Der Anzug.

[15] »Das Kleid macht den Mann«, – ist ein altes Sprüchwort, dessen Wahrheit jedoch nicht immer anzuerkennen ist. Der modernste, eleganteste Anzug, zur Unzeit getragen, läßt gewiß nicht auf eine feine Erziehung schließen. Außerdem sprechen die Art und Weise, wie man etwas trägt, die Harmonie des ganzen Anzuges, wesentlich mit, wenn man den Menschen nach seiner Kleidung taxiren will.

Ich setze den Fall, eine Dame trüge im Winter ein helles Seidenkleid im Schmutz der Straßen, oder ein Herr ginge, mit Frack und weißer Halsbinde spazieren, so würde dieses niemals als guter Ton gelten.

Es giebt noch ein anderes Sprüchwort, was, in Bezug auf. Kleidung, viel zu wenig beachtet wird: Eines schickt sich nicht für Alle.

Ja, wollte dieses nur die alte Dame bedenken, die mit ihrer korpulenten Gestalt, einen kurzen Rock mit aufbauschender Tournüre, eine eng anschließende Taille[15] trägt, in der sie kaum zu athmen vermag. Oder jener Herr, der so klein ist und sich durch einen carrirten Anzug förmlich zur Karrikatur macht. Weiß jenes junge Mädchen nicht, daß helles Haar eine kräftigere Farbe des Hutes verlangt? Beachtet Jene mit dem gelben Teint gar nicht, daß ihr Rosa nicht zu Gesicht steht? Möchte jenes Mädchen, das am Waschzuber im Kleide mit Plisseefalten und langer Schleppe hantirt, nicht lieber ein rechtliches Leinen- oder Baumwollkleid tragen?

## DATENSÄTZE
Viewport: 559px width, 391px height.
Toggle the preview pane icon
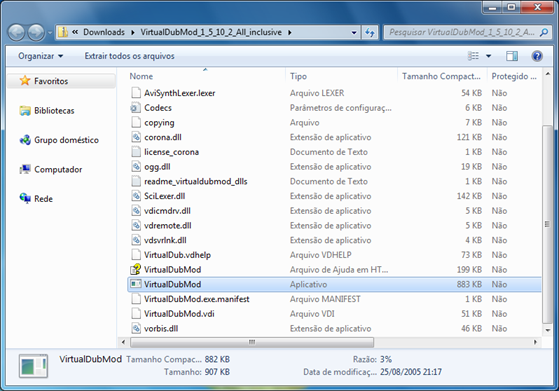512,56
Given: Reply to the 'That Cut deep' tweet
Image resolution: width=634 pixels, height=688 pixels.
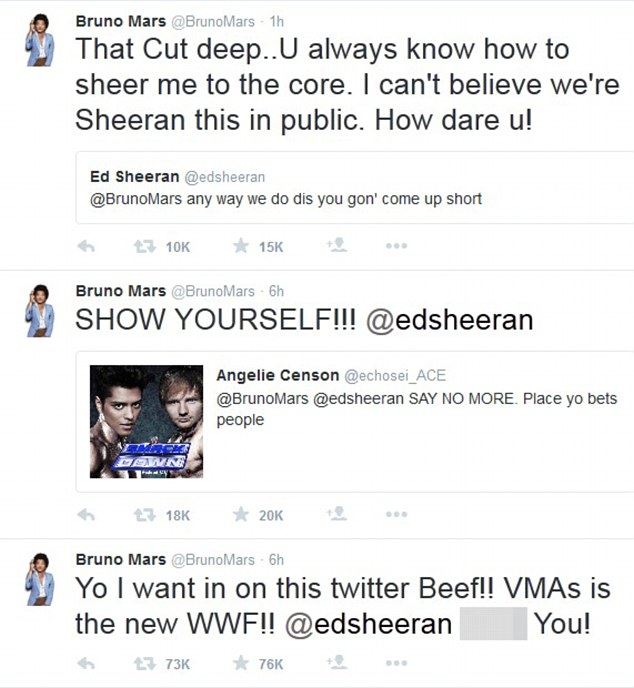Looking at the screenshot, I should tap(87, 247).
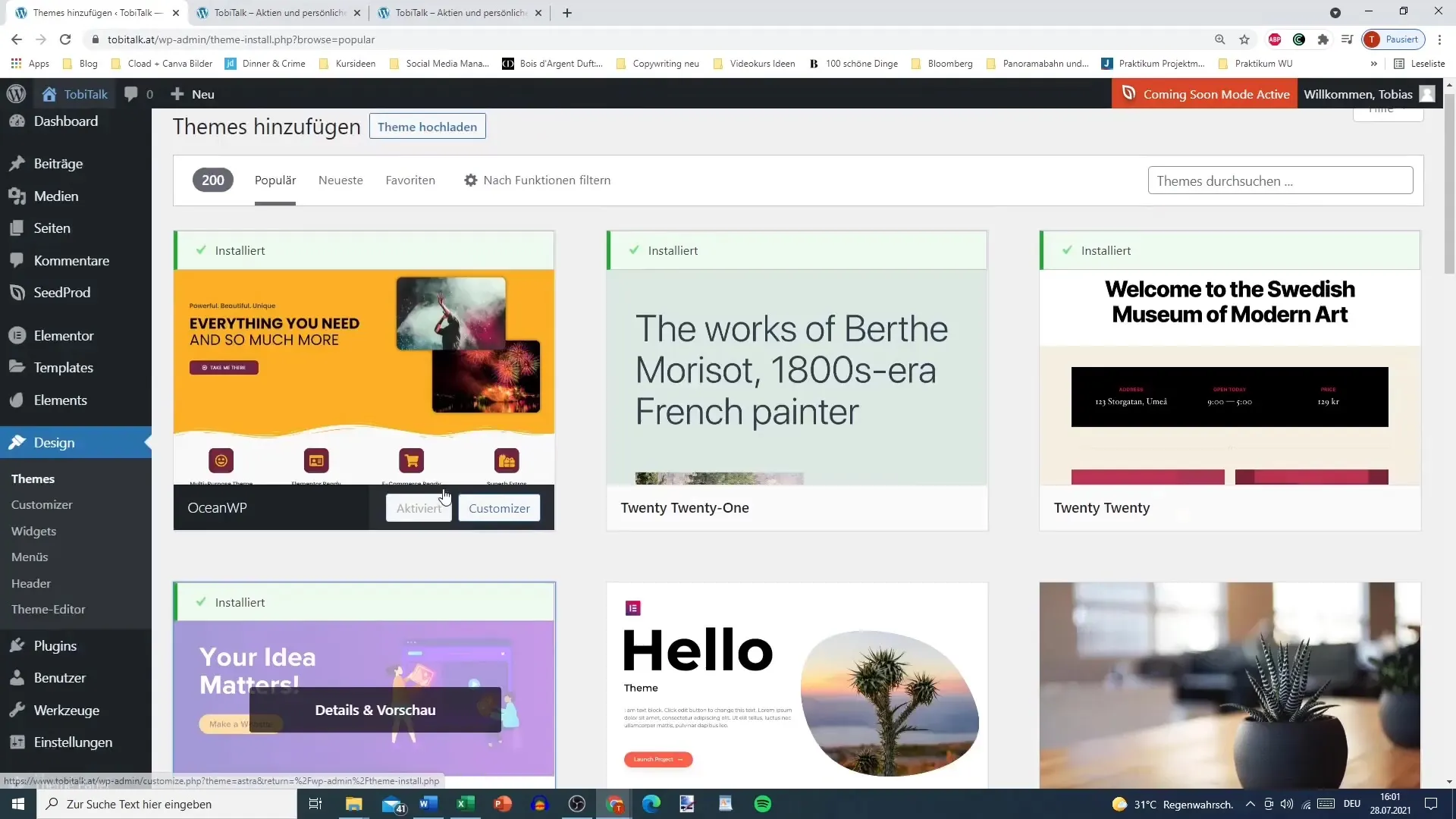This screenshot has height=819, width=1456.
Task: Click the Theme-Editor sidebar icon
Action: tap(48, 609)
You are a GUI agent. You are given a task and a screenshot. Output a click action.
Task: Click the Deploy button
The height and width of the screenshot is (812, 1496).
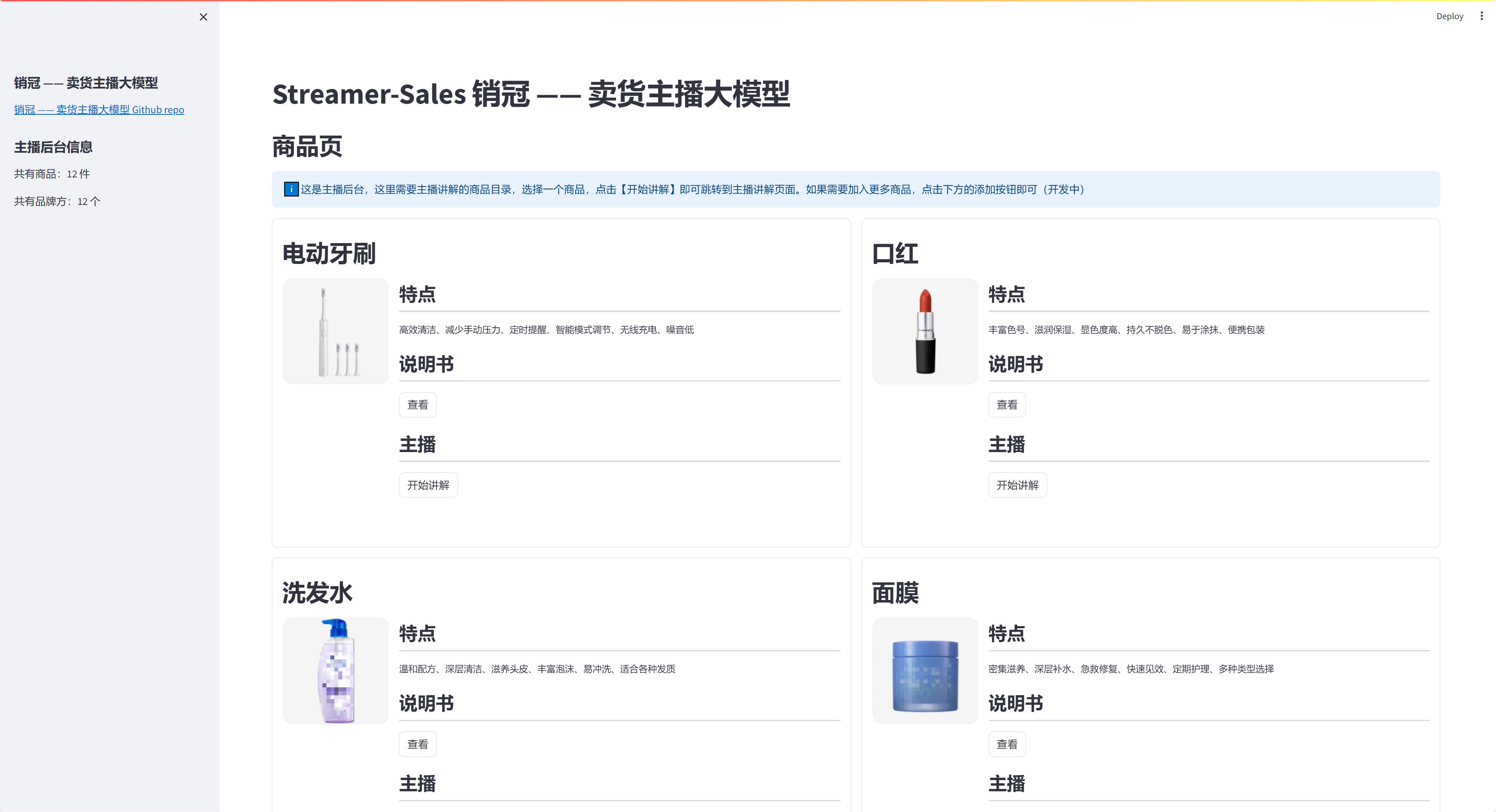tap(1449, 16)
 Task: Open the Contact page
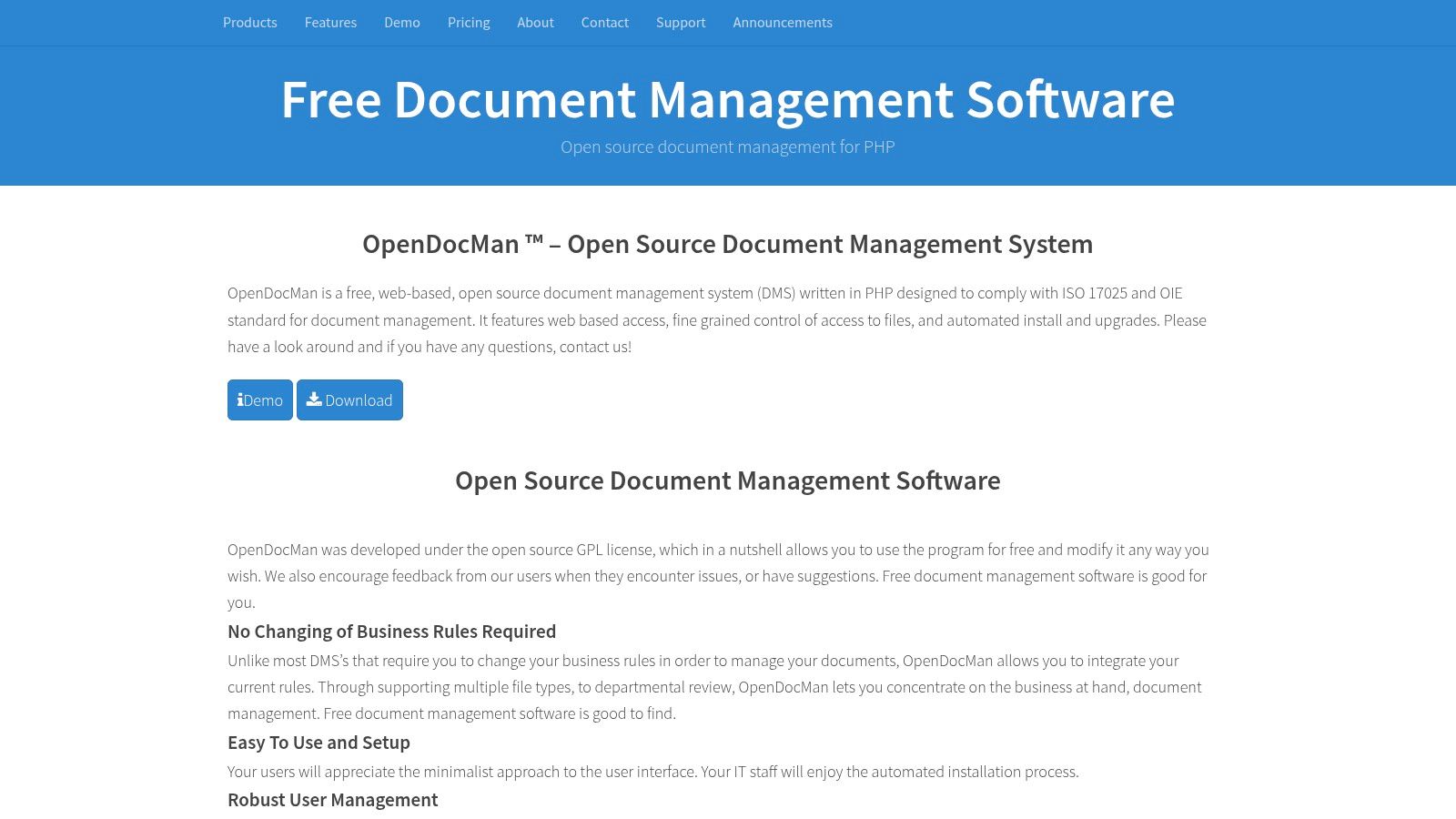point(604,23)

## AUFGABENSTELLUNG
Schreiben Sie den Textauszug über angemessene Kleidung weiter, und zwar im Anschluss an seinen letzten Satz. Die Datensätze stammen aus einer anderen Quelle als der Textauszug.

## LÖSUNG
»Eines schickt sich nicht für Alle!« Damit ist gesagt, daß man das Alter zu berücksichtigen hat. Für ältere Leute gehören dunkle Farben, Kleider von bequemem Schnitt, gutem Stoff und mit gutem Besatz.

Ferner ist zu beachten die Gestalt, die Gesichtsfarbe, die Farbe der Haare resp. des Bartes.

Es würde nicht in den Rahmen dieses Buches passen, wollte ich mich hier ausführlicher ergehen über Geschmack und Wahl der Kleidung. Mir ist es nur immer ein Räthsel geblieben, wie unsere zahlreichen Modejournale stets alle ihre Vorschriften für normal gewachsene und voraussichtlich schöne Menschen aufstellen, während die Kleinen, Kugelrunden, die Hopfenstangen, die Verwachsenen ihnen doch gewiß für einen Rath sehr dankbar wären. Was die letzteren anbetrifft, so ist ein langes Jaquet, welches die Taille nicht bezeichnet, für Herren und Damen das Passendste.

Ich kann nicht umhin, bei dieser Gelegenheit zu bemerken, daß Jeder, der irgend eine körperliche Entstellung hat, durch die Kleidung Sorge tragen muß, dieselbe den Blicken seiner Nebenmenschen zu entziehen. z.B. einen Kropf suche man zu verdecken durch ein leichtes Halstuch, ein fehlendes Auge durch eine Brille, einen Fehler am Ohr durch die Haartracht u.s.w.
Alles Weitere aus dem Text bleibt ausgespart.